You Make A Difference
Have you hugged your children today? Have you taken the time to be thankful for what you and your loved ones share?
We at saving tiny hearts cannot tell you how much we appreciate all that you have done these past 11 years. you have made such an important difference in the lives of children born with congenital heart defects, the #1 birth defect, and we truly cannot thank you enough. Last year, you helped us not only at our gala but throughout the year to raise critical funds and once again make history as we were able to fund for the first time 6 more revolutionary research projects for 2016. This could only have been accomplished through your overwhelming generosity.

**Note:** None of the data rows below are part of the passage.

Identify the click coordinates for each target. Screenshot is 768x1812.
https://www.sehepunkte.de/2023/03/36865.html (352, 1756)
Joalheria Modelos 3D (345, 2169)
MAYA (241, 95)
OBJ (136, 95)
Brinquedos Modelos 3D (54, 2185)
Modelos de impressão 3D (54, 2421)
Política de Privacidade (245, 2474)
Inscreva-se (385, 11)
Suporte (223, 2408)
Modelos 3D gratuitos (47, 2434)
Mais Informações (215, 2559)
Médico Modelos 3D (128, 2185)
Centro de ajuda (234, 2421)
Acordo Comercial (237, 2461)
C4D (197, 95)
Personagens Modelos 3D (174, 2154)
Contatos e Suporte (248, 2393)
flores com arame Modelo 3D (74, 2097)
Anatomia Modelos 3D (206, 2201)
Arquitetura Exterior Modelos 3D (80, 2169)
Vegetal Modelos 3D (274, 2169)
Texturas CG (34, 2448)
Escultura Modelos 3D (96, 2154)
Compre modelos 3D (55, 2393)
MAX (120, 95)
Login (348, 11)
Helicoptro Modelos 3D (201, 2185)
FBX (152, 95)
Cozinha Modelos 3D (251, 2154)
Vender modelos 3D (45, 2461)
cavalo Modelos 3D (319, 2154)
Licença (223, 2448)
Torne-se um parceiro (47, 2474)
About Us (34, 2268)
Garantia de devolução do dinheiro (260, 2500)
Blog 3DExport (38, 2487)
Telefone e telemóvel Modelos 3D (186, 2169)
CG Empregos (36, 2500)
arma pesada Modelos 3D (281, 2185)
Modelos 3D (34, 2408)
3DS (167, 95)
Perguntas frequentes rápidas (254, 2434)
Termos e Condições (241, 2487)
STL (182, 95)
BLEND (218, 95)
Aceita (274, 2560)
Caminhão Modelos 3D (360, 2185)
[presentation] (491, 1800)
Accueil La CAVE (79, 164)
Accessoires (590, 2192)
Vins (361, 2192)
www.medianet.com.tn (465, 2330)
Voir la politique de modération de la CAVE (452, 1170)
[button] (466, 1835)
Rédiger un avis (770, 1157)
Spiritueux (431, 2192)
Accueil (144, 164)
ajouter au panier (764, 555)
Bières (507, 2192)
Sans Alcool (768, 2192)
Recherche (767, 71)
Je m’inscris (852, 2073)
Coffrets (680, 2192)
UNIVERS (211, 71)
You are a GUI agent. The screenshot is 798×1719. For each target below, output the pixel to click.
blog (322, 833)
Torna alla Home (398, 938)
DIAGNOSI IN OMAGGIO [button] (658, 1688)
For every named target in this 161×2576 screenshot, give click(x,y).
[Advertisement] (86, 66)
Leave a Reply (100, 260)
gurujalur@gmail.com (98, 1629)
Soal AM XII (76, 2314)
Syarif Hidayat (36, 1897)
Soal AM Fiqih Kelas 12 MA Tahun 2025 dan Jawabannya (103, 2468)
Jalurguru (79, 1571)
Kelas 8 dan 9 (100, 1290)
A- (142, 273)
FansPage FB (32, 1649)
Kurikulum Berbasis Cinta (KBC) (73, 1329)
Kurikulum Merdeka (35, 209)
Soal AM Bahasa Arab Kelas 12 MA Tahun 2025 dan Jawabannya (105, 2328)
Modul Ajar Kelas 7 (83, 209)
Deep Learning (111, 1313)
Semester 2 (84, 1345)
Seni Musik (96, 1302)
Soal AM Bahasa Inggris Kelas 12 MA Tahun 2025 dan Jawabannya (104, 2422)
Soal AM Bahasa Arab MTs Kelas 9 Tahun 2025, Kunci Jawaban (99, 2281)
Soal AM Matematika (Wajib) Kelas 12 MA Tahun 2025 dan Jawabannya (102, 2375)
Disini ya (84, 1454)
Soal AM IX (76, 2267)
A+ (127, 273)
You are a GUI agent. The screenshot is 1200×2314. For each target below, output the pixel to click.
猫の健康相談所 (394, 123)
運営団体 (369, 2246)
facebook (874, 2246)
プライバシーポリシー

As we approach the holiday season and get together with our friends and families to celebrate and bring in the new year, take time to applaud what you have accomplished and the difference you have made to help save countless tiny hearts…children whose lives depend on our help now…as their greatest hope. Remember, we have no paid employees and every dollar we raise goes to support lifesaving research.
Please dig deep into your hearts and know that with your generous contribution, you are making a tremendous difference…
6 more lifesaving Research Projects funded in 2016!
- “Role of NOX-4 dependent Notch1 dysregulation on cardiac development in fetal alcohol syndrome” submitted by Jason Gardner, PHD at Louisiana State University.
- “Novel Arrhythmia mechanisms in Long QT syndrome” submitted by Thomas Hund, PHD, at The Ohio State University.
- “Feasibility of a Novel Fontan Right-side assist device” submitted by Ethan Kung, PHD, at Clemson University, South Carolina.
- “Neuroprotective strategies in Pediatric Cardiac Surgery” submitted Sunil Malhotra, MD at New York University Medical Center.
- “Elucidating the genetics and epigenetics of congenital heart defects using zebrafish genome engineering” submitted by Lisa Maves, PHD at Seattle Children’s Research Institute.
- “The effects of pediatric-specific HCM mutations on ß-cardiac myosin power generation” submitted by James Spudich, PHD at Stanford University School of Medicine.